- MATERIAL SUPPLIED -
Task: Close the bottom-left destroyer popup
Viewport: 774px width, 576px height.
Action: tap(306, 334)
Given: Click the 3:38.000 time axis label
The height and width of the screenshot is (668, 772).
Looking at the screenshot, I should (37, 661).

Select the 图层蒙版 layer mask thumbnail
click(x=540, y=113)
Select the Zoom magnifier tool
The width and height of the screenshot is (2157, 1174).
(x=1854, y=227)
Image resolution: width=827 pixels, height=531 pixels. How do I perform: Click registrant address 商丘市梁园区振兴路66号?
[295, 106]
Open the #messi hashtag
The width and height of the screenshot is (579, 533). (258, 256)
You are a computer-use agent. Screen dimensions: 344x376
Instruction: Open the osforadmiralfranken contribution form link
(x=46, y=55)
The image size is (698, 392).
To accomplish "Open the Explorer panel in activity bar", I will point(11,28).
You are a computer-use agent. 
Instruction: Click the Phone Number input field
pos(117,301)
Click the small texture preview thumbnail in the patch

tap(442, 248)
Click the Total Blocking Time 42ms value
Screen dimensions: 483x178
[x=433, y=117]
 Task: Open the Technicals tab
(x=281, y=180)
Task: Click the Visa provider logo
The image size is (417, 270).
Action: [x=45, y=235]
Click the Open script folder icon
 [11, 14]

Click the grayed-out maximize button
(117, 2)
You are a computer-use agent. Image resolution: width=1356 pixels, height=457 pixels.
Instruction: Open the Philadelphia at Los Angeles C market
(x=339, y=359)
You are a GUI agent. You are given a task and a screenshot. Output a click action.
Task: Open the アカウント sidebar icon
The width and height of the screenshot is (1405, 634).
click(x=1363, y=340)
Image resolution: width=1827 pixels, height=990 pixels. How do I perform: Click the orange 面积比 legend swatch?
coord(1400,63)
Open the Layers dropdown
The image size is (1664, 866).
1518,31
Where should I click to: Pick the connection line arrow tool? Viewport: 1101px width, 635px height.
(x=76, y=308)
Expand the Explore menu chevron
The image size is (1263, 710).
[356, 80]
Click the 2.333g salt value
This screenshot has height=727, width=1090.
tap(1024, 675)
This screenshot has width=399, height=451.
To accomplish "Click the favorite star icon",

- JOB -
Reproduce verbatim the stretch of entries from the line containing "Task: Click the Visa provider logo" through the line containing "tap(1024, 675)", including both of those lines.

- ANSWER TO THE TASK -
Task: Click the Visa provider logo
The image size is (417, 270).
Action: [x=45, y=235]
Click the Open script folder icon
 [11, 14]

Click the grayed-out maximize button
(117, 2)
You are a computer-use agent. Image resolution: width=1356 pixels, height=457 pixels.
Instruction: Open the Philadelphia at Los Angeles C market
(x=339, y=359)
You are a GUI agent. You are given a task and a screenshot. Output a click action.
Task: Open the アカウント sidebar icon
The width and height of the screenshot is (1405, 634).
click(x=1363, y=340)
Image resolution: width=1827 pixels, height=990 pixels. How do I perform: Click the orange 面积比 legend swatch?
coord(1400,63)
Open the Layers dropdown
The image size is (1664, 866).
1518,31
Where should I click to: Pick the connection line arrow tool? Viewport: 1101px width, 635px height.
(x=76, y=308)
Expand the Explore menu chevron
The image size is (1263, 710).
[356, 80]
Click the 2.333g salt value
This screenshot has height=727, width=1090.
tap(1024, 675)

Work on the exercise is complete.